Offering Student Choice
Include students in discussions about decreasing sensory defensiveness. Explain that everyone responds differently to sensory interventions and highlight the importance of the trial and error process. If the student is initially resistant to the garment, provide interim options (e.g., [[ http://cdn.lemonlimeadventures.com/wp-content/uploads/2015/05/Sensory-breaks-for-kids-700x467.jpg | sensory-rich movement breaks ]]).
Highlighting Student Behavior
Highlight behavior changes for students using Weighted or Compression Garments to provide positive reinforcement for behavioral improvements and build student motivation (e.g., “Have you noticed how calm and on-task you’ve been?” / “It was great that you were able to keep your hands to yourself in line.”).
Student Involvement
Include student input while planning when and where a Weighted or Compression Garment will be worn. Collaboratively plan the schedule to reduce social stigma (e.g., while Recess might be a highly sensory distressing time for the student, it might feel stigmatizing to wear the vest while playing with peers).
Alternative Options
Use alternative options to provide the calming sensation of firm deep pressure, such as weighted backpacks, fanny packs, lap/neck weights, or blankets to give sensory input. Make these options available for the student to access outside of the schedule in order to self-regulate and manage needs.
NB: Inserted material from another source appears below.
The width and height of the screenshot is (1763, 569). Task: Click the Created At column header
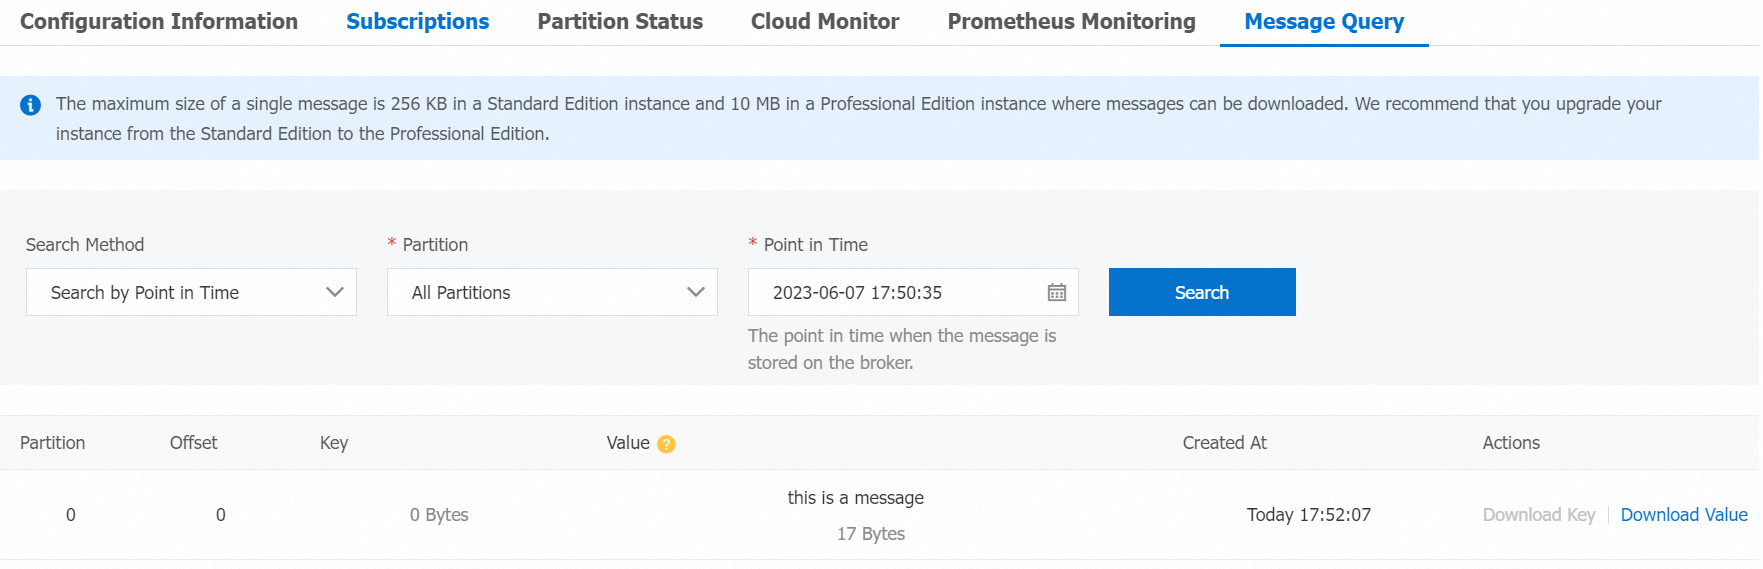pos(1224,443)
Collaborating With Teaching Staff
Educate specialty teachers (e.g., art, music, science) and additional staff members (e.g., paraprofessionals, lunch monitors) that work with a student wearing a Weighted or Compression Garment. Explain how and when the garment is used, and offer supports, such as a timer, as a reminder for garment removal.

Examples

Minimizing Distress During Transitions
During whole class transitions around the school building (e.g., from the classroom to Music), a teacher notices a student becomes irritable and aggressive while in line (e.g., pushing classmates). The teacher collaborates with the OT, and it is determined that the student is seeking sensory input when pushing others in order to avoid an adverse reaction to being accidentally bumped into, and irritable due to the stress attached to constantly guarding against being touched while in line. To support the student’s needs, a trial period with a garment is started (e.g., Weighted or Compression Vest), which includes wearing the garment 15 minutes prior to whole group transitions to minimize sensory defensive reactions.
Increasing Attentiveness
While writing independently, a teacher consistently observes a student that is distracted and irritated by background noise (e.g., activity of others, lighting), and the student verbalizes physical discomfort while writing (e.g., “I don’t like how the paper feels on the side of my hand.”). To support the student with surrounding environmental stimulation and negative reactions to touch, the teacher offers a weighted accessory (e.g., lap weight, weighted blanket) as an accommodation to provide firm pressure and support sensory integration while the student continues the writing task. The teacher makes the accessory available for the student to access as needed.
Decreasing Fidgeting
While conducting a group lesson on the rug, a student demonstrates difficulty sitting still (e.g., rocks, wiggles, lies down or rolls of the ground, touches neighboring students) and is easily distracted (e.g., finding items on the floor, such as a fuzz, to play with). The teacher recognizes these behaviors have increased over time and consults with an OT. The OT conducts a classroom observation and decides that the student’s behaviors are reflective of a sensory-processing issue. The student is offered the choice between a Weighted and Compression Vest to help satisfy sensory needs in order to support the student’s ability to attend and participate in upcoming lessons.